Bill Inmon, who’s widely known as the father of the data warehouse, shared a warning for data-loving organizations at the recent Data + AI Summit: If you don’t adopt the precepts of the data lake house, you run the risk of your data lake turning into a data swamp.
“If you take your data lake and turn it into a lakehouse, you can actually now start to get your money’s worth out of it,” Inmon said in a conversation with Ali Ghodsi, the CEO of Databricks, which sponsored the event. “If you don’t turn it into a lakehouse, it turns into a swamp.”
Very few data lakes are successful, the “Building the Data Warehouse” author said.
Most of them do [fail],” Inmon told Ghodsi. “Every now and then, you see one that doesn’t, but most of them do.”
The problem with data lakes are architectural, Inmon said. “From a technical standpoint, I think the data lake…is fine. There’s nothing wrong with it,” he said. “But architecturally, there are many things that are missing from the data lake. And because they were missing, it made the data lake not useless, but it made it very difficult to get information out of.”
Inmon is currently writing a book about data lakehouses.

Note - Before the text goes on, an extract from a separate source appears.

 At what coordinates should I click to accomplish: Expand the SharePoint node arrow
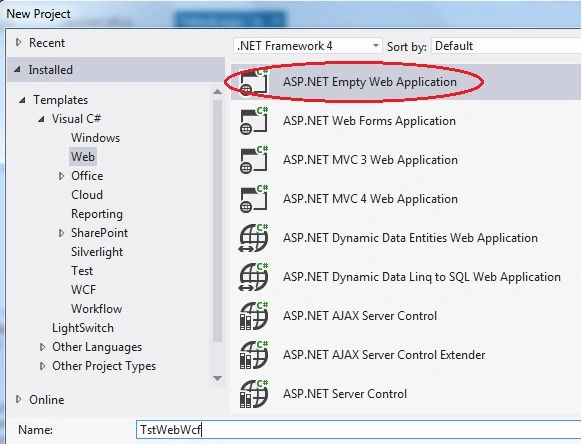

It should come as no surprise that the folks at Databricks, who originally coined the term, are helping Inmon with the book, which will be his 61st.
A lakehouse, as Databricks describes it, is a blend of a data lake and a data warehouse. On the one hand, it provides the flexibility to handle less structured data types, such as text and image files, that are commonly used in data science and machine learning projects. But it also borrows from the data warehouse discipline, particularly in terms of ensuring the quality of the data and making sure that its lineage is tracked and governed.
Perhaps it comes as no surprise that Inmon isn’t a big fan of the ELT (extract, load, and transform] data integration method that is gaining traction among data lake practitioners. Instead of first transforming the data before loading it into the data warehouse, which is the standard ETL method, ELT backers first load the data into the data lake, with the expectation that they will transform it (i.e. clean it up and prepare it for analytics or machine learning) later on.
“I’ve always been a fan of ETL because of the fact that ETL forces you to transform data before you put it into a form where you can work with it,” Inmon said. “But some organizations want to simply take the data, put it into a database, then do the transformation…I’ve seen too many cases where the organization says, oh we’ll just put the data in and transform it later. And guess what? Six months later, that data is never been touched.”
Some types of data, in particular textual data, is nearly impossible to load into a data warehouse (or a data lake or a data lakehouse, for that matter) using anything but ETL, Inmon said.
“Text is a different beast altogether,” he said. “I’m not a believer that you can do ELT with text. I tell you what: If you can do it, I don’t know how.”
The more structure there is to the data, the better odds you’ll have success with ELT, because you can bring SQL to bear on it, Ghodsi said.
“With SQL, you can do a lot of the transformations actually,” Ghodsi said during his Data + AI Summit chat with Inmon. “But as you pointed out, for all these complex data types, the text and the audio and video and all these other data science workloads–it’s just very hard to express them with SQL.”
Inmon ended his converstation with a warning.
“It’s not so much a problem of, are they going to build a data [lake] house. It’s going to be what happens if they don’t build a lakehouse,” he said. “Because if they don’t build the lakehouse, they’re going have this mountain of data that sits there and nobody is going to be able to do anything with it…I believe that the lakehouse is going to unlock the data that is there and is going to present opportunities like we’ve never seen before. And that’s going be the effect of creating the lakehouse.”